(Document section):
The discussion in this section of the Annual report on Form 10-K, as well as the financial statements contained herein, relate to Tucows as a standalone entity and do not reflect the impact of the acquisition.
We generate net revenues primarily through the provision of domain registration and ancillary services. Additional revenue is generated from advertising and other services.
Domain registration and ancillary services
We generate revenues from the provision of Internet services on both a wholesale and retail basis. To date, the majority of net revenues has been derived from the sale of services provided as an accredited domain registrar. As of December 31, 2005, we offered registration services for the generic top-level domains, or gTLDs, .com, .net, .org, .info, ..name and .biz and for the country code top-level domains, or ccTLDs .at, .be, ..ca, .cc, .ch, .cn, .de, .fr, .it, .nl, .uk, .tv, and .us.
We receive revenues for each domain registration or ancillary service processed through our system by Service Providers.
With respect to the sale of domain registrations, we earn registration fees in connection with each new, renewed and transferred-in registration and from providing provisioning services to Service Providers and registrars on a monthly basis. Domain registrations are generally purchased for terms of one to ten years. Payments for the full term of all services, or billed revenue, are received at the time of activation of
39
service and where appropriate are recorded as deferred revenue and are recognized as earned ratably over the term of provision of service. This accounting treatment reasonably approximates a recognition pattern that corresponds with the provision of the services during the quarters and the year.
Ancillary services currently consist of digital certificates, billing, provisioning and customer care software solutions, email and anti-spam services, blogware and website building tools which are used by our Service Providers to create bundles of Internet services for their end-users. We earn fees when an ancillary service is activated. Ancillary services are generally purchased for terms of one month to three years. Payments for domain registrations and ancillary services are for the full term of all services at the time of activation of service and where appropriate are recorded as deferred revenue and are recognized as earned ratably over the term of provision of service. This accounting treatment reasonably approximates a recognition pattern that corresponds with the provision of the services during the quarters and the year.

(Things to do):
**1.** Decide whether each statement agrees with the Tucows revenue excerpt, answering yes or no and quoting the deciding words: (a) Domain registrations are generally purchased for terms of one to ten years. (b) Ancillary services are generally purchased for terms of one month to five years. (c) The financial statements in the report reflect the impact of the acquisition.
**2.** Extend the Tucows revenue excerpt with a passage that picks up after its final sentence.
The records after this point are separate from the Tucows revenue excerpt.

Text and item location entries
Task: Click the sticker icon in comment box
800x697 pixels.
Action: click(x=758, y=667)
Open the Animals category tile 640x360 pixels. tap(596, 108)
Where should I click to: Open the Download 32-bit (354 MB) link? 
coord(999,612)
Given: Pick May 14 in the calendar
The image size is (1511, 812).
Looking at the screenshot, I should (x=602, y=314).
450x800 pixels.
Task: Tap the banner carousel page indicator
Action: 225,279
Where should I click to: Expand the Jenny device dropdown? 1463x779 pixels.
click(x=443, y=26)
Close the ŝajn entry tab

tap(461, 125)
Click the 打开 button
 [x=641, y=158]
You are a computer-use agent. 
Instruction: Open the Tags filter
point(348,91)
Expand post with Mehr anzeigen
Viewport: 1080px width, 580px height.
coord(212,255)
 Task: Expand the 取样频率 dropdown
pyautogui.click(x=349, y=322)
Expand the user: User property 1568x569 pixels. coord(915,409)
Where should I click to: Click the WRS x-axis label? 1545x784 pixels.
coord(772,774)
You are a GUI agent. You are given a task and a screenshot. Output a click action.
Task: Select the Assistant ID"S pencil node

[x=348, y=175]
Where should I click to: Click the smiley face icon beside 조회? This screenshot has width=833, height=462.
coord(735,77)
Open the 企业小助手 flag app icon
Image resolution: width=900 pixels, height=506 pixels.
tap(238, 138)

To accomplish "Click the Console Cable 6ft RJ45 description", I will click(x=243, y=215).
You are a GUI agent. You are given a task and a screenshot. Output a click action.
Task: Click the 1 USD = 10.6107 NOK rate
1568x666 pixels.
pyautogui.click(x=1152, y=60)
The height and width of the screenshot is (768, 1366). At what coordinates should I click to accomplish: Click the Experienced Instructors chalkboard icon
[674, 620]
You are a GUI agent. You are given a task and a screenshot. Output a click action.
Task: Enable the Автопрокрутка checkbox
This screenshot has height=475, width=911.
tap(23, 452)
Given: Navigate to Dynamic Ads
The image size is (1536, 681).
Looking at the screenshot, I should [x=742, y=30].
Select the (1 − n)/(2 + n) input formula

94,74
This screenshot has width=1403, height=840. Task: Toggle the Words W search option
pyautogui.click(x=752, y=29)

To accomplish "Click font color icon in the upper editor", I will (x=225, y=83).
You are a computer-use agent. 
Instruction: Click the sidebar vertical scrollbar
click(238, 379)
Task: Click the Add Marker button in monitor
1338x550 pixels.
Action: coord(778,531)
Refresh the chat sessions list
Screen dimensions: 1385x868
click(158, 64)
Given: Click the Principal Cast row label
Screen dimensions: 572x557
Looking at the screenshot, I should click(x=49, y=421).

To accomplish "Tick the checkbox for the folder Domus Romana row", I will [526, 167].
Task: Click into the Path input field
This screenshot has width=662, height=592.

(Results for the exercise):
**1.**
(a) Yes: "Domain registrations are generally purchased for terms of one to ten years."
(b) No: "Ancillary services are generally purchased for terms of one month to three years."
(c) No: "relate to Tucows as a standalone entity and do not reflect the impact of the acquisition."

**2.**
On a retail basis, we offer Internet services directly to end-users through our Domain Direct division. These services include domain registration, email, blogware, hosting and website creation. Depending on the service offered, Domain Direct receives standard fees for its services that are published on its website. In addition, Domain Direct offers referral commissions based on a percentage of net registration revenues to participants in its affiliate program.
Advertising and other revenue
We also generate advertising and other revenue through our online libraries of shareware, freeware and online services presented at our website, www.tucows.com. Advertising revenue is generated from third-party advertisers and from software developers who rely on us as a primary source of distribution. Software developers use our Author Resource Center, or ARC, to submit their products for inclusion in our software libraries and to purchase promotional placement of their software in the library categories, as well as purchase other promotional services on a cost-per-click through or flat rate basis. Software developers are able to promote their software through advertising services including keyword search placements, banners, promotional placements, expedited reviews and premium data services. Revenue is also generated from companies who contract with us to provide them with co-branded content. Advertising and other revenue is recognized ratably over the period in which it is presented.
The following is a discussion of our critical accounting policies and methods. Critical accounting policies are defined as those that are both important to the portrayal of our financial condition and results of operations and are reflective of significant judgments and uncertainties made by management that may result in materially different results under different assumptions and conditions. Note 2 to the consolidated financial statements for the year ended December 31, 2005 includes further information on the significant accounting policies and methods used in the preparation of our consolidated financial statements.
The preparation of financial statements in conformity with U.S. GAAP requires us to make estimates and judgments that affect the reported amounts of assets, liabilities, revenues and expenses, and related disclosure of contingent assets and liabilities. On an on-going basis, we evaluate the application of these estimates, including those related to the recoverability of investments, useful lives of intangible assets, valuation of goodwill, product development costs, revenue recognition and deferred revenue and accounting for income taxes. We base our estimates on historical experience and on various other assumptions that are believed to be reasonable under the circumstances, the results of which form the basis for making judgments about the carrying values of assets and liabilities that are not readily apparent from other sources. Actual amounts could differ significantly from these estimates.
40
We earn revenues from:
· Domain registration fees on both a wholesale and retail basis and ancillary services; and
· Advertising and other revenue.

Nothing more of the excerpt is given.